Но вместе с тем со времени Иосифа замечается поворот к лучшему. В 1640 году пришло предложение Петра Могилы, киевского митрополита, устроить в Москве монастырь и школу по образцу коллегии западнорусского края. Затем в 1645 году приходит предложение цареградского патриарха Парфения через митрополита Феофана об устройстве в Москве для печатания греческих и русских богослужебных книг типографии, а также и школы для русских детей. Но при царе Михаиле Феодоровиче как то, так и другое предложение не встретило сочувствия. С воцарением Алексея Михайловича дела пошли иначе.

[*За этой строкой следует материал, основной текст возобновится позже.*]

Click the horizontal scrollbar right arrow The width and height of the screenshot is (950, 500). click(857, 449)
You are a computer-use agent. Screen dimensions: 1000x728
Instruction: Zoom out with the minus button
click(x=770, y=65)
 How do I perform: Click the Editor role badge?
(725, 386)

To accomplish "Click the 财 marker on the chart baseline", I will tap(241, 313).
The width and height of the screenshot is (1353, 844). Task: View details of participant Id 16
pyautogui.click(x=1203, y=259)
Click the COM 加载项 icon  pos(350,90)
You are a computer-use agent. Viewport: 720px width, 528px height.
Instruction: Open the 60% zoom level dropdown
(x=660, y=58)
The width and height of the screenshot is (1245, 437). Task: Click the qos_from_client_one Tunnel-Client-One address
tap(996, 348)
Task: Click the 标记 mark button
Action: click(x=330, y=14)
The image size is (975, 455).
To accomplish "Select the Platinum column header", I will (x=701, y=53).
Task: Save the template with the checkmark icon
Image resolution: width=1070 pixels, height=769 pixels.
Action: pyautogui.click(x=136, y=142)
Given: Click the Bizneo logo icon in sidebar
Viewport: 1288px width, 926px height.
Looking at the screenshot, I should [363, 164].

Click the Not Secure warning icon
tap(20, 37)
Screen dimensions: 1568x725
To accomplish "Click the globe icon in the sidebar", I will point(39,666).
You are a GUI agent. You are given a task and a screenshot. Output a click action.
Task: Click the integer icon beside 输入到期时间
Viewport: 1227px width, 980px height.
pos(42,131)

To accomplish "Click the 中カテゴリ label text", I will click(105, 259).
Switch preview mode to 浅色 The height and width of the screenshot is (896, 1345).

Тишайший царь писал (в 1649 году) преемнику Петра Могилы – киевскому митрополиту Сильвестру Косову, прося его прислать ученых монахов, и, согласно царскому желанию, в Москву приехали Арсений Сатановский и Епифаний Славинецкий, сделавшийся впоследствии первым ученым авторитетом в Москве. Они приняли участие в исправлении наших богослужебных книг. Одновременно с этим постельничий Феодор Михайлович Ртищев устраивает под Москвой Андреевский монастырь, а в нем общежитие ученых киевских монахов, вызванных им с юга. Таким образом впервые входила к нам киевская наука.
В том же 1649 году в Москву приехал иерусалимский патриарх Паисий и, присмотревшись к нашим богослужебным обрядам, указал царю и патриарху на многие новшества; это произвело огромное впечатление, так как, по понятиям того времени, дело шло об ереси; и вот возможность неумышленно впасть в ересь побудила правительство обратить большее внимание на эти новшества в обрядах и в книгах. Результатом этого была посылка монаха Арсения Суханова на Афон и в другие места с целью изучения греческих рукописей. Через несколько времени Суханов прислал в Москву известие, еще более взволновавшее всех, – известие о сожжении на Афоне тамошними монахами богослужебных книг русской печати, как признанных еретическими. В то же время московская иерархия решила обратиться за советом к цареградскому духовенству по поводу различных – с нашей точки зрения, не особенно важных – церковных вопросов, которые, однако, казались тогда «великими церковными потребами», главным же образом по поводу вопроса о знакомом уже нам многогласии, об уничтожении коего сильно хлопотали, между прочим, Ртищев и протопоп Неронов. По совету с греками решились наконец в 1651–1652 годах ввести в церковных службах единогласие. Таким образом, в русских церковных делах приобретал значение пример и совет Восточной греческой церкви.
С таким привлечением киевлян и греков к исправлению обрядов и книг в этом деле появился новый элемент – чужой, и понемногу перешли от исправления незначительных ошибок к исправлению более существенных, которым по понятиям того времени присваивалось название ересей. Раз дело принимало характер исправления ересей и к нему привлекалась чужая помощь, исправление теряло прежнее значение домашнего дела и становилось делом междуцерковным.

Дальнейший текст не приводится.